(Collected data entries)
※ ※ ※

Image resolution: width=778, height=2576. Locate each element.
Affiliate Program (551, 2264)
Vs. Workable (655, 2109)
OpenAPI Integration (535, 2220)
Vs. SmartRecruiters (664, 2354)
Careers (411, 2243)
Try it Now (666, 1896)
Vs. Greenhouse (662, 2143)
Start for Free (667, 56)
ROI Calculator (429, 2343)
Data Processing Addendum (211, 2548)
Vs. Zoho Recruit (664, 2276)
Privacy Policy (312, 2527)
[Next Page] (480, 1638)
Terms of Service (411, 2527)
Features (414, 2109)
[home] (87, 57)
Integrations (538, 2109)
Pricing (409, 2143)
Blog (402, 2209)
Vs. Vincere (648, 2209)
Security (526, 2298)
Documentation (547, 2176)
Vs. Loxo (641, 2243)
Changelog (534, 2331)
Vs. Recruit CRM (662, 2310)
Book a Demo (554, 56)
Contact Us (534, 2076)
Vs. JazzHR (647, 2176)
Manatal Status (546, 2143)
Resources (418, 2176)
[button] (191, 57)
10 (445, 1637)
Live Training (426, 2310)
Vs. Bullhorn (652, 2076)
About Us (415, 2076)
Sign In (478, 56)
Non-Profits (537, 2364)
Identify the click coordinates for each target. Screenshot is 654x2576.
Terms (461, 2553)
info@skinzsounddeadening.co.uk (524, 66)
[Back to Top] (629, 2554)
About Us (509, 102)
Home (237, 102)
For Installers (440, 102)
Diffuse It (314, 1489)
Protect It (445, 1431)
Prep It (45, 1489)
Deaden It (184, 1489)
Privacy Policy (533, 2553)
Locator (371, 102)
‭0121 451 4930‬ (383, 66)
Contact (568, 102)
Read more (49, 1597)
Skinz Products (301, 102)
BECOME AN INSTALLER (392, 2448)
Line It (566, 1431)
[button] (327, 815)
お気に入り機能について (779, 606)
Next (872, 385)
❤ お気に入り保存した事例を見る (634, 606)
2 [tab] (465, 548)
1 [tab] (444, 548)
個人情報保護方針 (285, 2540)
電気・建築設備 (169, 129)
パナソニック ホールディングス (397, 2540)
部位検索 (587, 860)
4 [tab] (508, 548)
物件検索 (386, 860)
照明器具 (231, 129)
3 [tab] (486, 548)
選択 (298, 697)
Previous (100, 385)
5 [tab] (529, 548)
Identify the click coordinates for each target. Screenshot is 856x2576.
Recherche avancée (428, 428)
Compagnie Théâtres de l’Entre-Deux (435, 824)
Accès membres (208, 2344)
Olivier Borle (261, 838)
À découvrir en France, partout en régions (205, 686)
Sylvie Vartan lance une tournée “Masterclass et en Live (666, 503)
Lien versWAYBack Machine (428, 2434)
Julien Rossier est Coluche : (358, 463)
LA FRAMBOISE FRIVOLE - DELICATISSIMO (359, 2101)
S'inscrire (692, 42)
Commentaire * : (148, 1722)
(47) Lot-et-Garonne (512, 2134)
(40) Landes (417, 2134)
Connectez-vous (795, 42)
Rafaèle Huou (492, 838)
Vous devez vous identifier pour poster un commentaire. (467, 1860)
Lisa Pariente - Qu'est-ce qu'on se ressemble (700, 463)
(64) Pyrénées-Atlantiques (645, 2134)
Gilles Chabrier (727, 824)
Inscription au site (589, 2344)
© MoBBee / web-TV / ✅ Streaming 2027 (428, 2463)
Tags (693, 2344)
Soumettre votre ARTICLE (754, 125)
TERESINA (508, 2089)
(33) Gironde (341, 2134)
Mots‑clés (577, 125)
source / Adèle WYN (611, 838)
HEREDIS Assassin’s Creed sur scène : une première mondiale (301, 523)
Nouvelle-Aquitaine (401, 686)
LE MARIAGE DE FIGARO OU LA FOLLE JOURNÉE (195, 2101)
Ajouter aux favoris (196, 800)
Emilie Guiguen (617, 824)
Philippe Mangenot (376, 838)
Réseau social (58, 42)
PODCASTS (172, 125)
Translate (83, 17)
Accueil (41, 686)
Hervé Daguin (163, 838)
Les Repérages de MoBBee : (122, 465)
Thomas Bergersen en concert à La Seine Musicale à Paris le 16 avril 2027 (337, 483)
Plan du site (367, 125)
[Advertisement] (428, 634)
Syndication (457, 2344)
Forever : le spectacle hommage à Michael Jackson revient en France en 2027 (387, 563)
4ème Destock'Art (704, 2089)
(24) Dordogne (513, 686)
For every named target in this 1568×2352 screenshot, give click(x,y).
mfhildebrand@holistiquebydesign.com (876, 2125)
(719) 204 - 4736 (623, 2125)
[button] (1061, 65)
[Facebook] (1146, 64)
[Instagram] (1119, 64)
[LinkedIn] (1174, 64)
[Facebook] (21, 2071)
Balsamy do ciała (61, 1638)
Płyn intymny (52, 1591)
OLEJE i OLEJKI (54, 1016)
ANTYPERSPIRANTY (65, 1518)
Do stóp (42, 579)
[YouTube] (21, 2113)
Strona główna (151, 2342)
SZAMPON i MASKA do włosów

※ ※ ※

Take the line that contains "(719) 204 - 4736 (623, 2125)" and every line after it to the end of the entries above, and reproduce them exactly.

(719) 204 - 4736 (623, 2125)
[button] (1061, 65)
[Facebook] (1146, 64)
[Instagram] (1119, 64)
[LinkedIn] (1174, 64)
[Facebook] (21, 2071)
Balsamy do ciała (61, 1638)
Płyn intymny (52, 1591)
OLEJE i OLEJKI (54, 1016)
ANTYPERSPIRANTY (65, 1518)
Do stóp (42, 579)
[YouTube] (21, 2113)
Strona główna (151, 2342)
SZAMPON i MASKA do włosów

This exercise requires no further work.